ROS通信学习
- 基础知识学习
- 字段ROS通信小例子
- 一、创建一个工作区
- 二、创建一个ROS工程包
- 三、创建通信的发、收节点
- 四、测试程序的正确性
- 图像ROS通信小例子
- 视频ROS通信小例子
- 多机ROS通信
基础知识学习
🌟 话题与服务的区别
- | 话题 | 服务 |
---|
同步性 | 异步 | 同步 |
通信模型 | 发布/订阅 | 服务端/客户端 |
底层协议 | ROSTCP/ROSUDP | ROSTCP/ROSUDP |
反馈机制 | 无 | 有 |
缓冲区 | 有 | 无 |
实时性 | 弱 | 强 |
节点关系 | 多对多 | 一对多 |
适用场景 | 数据传输 | 逻辑处理 |
本文中所有ROS通信小例子都是话题
字段ROS通信小例子
一、创建一个工作区
- 创建名为ros的工作区
mkdir -p ~/ros/src
- 进入创建工作区的src文件夹
cd ~/ros/src
- 生成工作区
catkin_init_workspace
- 此时工作区为空,可编译
//进入工作区
cd ~/ros/
//编译
catkin_make
- 把工作区在bash中注册
//bash注册
source devel/setup.bash
//验证
echo $ROS_PACKAGE_PATH
//如果能看到自己工作区的文件路径就说明工作区创建成功
二、创建一个ROS工程包
- 切换到我们的工作区
cd ~/ros/src
- 使用catkin_create_pkg命令去创建一个叫comm(通信)的包,这个包依靠std_msgs、roscpp、rospy
catkin_create_pkg comm std_msgs rospy roscpp
- 在工作区编译这个工程包
//进入工作区
cd ~/ros/
//编译
catkin_make
三、创建通信的发、收节点
- 把目录切换到我们的comm工程包中
cd ~/ros/src/comm
- 进入src子目录
cd src
- 在src目录中创建一个talker.cpp文件,写一个发布(Publisher)节点
touch talker.cpp
打开talker.cpp,并且将里面的内容替换为如下:
#include "ros/ros.h"
#include "std_msgs/String.h"
#include <sstream>
int main(int argc, char **argv)
{
ros::init(argc, argv, "talker");
ros::NodeHandle n;
ros::Publisher chatter_pub = n.advertise<std_msgs::String>("chatter", 1000);
ros::Rate loop_rate(10);
int count = 0;
while (ros::ok())
{
std_msgs::String msg;
std::stringstream ss;
ss << "hello world " << count;
msg.data = ss.str();
ROS_INFO("%s", msg.data.c_str());
chatter_pub.publish(msg);
ros::spinOnce();
loop_rate.sleep();
++count;
}
return 0;
}
- 在src目录中创建一个listener.cpp文件,写一个订阅(Subscriber)节点
touch listener.cpp
#include "ros/ros.h"
#include "std_msgs/String.h"
void chatterCallback(const std_msgs::String::ConstPtr& msg)
{
ROS_INFO("I heard: [%s]", msg->data.c_str());
}
int main(int argc, char **argv)
{
ros::init(argc, argv, "listener");
ros::NodeHandle n;
ros::Subscriber sub = n.subscribe("chatter", 1000, chatterCallback);
ros::spin();
return 0;
}
- 编辑Cmakelist.txt文件(注意:是comm项目包下的CMakelist文件)
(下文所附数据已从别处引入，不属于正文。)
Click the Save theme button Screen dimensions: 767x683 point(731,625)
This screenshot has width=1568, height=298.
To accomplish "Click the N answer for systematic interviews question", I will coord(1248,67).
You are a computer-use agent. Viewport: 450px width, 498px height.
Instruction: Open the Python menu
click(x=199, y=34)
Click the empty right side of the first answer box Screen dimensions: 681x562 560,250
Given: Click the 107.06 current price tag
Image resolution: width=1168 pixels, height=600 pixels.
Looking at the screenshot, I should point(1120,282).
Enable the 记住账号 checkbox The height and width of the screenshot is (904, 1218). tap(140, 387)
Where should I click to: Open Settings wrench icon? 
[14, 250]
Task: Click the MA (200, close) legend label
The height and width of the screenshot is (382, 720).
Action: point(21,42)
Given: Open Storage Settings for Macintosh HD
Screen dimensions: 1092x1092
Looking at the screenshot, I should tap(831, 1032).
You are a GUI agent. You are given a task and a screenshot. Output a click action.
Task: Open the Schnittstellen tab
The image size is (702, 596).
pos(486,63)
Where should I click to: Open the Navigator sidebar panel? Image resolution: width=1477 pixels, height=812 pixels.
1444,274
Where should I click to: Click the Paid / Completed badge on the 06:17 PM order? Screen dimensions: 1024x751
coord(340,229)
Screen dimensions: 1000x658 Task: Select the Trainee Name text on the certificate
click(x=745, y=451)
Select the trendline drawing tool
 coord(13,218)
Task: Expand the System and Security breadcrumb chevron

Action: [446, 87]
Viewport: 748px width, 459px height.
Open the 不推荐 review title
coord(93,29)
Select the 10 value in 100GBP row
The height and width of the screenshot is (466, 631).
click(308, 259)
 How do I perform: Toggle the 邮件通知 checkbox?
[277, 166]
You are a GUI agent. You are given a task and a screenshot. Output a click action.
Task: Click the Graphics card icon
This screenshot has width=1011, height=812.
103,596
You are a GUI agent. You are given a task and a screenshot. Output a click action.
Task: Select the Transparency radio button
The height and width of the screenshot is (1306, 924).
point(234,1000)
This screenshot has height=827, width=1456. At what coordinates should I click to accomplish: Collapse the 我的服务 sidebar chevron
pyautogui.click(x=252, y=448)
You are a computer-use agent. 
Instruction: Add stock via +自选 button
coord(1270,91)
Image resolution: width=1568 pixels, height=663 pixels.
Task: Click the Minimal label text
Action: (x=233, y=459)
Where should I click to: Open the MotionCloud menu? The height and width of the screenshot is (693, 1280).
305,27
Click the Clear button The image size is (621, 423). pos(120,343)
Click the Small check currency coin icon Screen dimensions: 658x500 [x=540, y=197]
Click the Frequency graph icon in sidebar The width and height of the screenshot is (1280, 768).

include_directories(include ${catkin_INCLUDE_DIRS})
add_executable(talker src/talker.cpp)
target_link_libraries(talker ${catkin_LIBRARIES})
add_dependencies(talker comm_generate_messages_cpp)
add_executable(listener src/listener.cpp)
target_link_libraries(listener ${catkin_LIBRARIES})
add_dependencies(listener comm_generate_messages_cpp)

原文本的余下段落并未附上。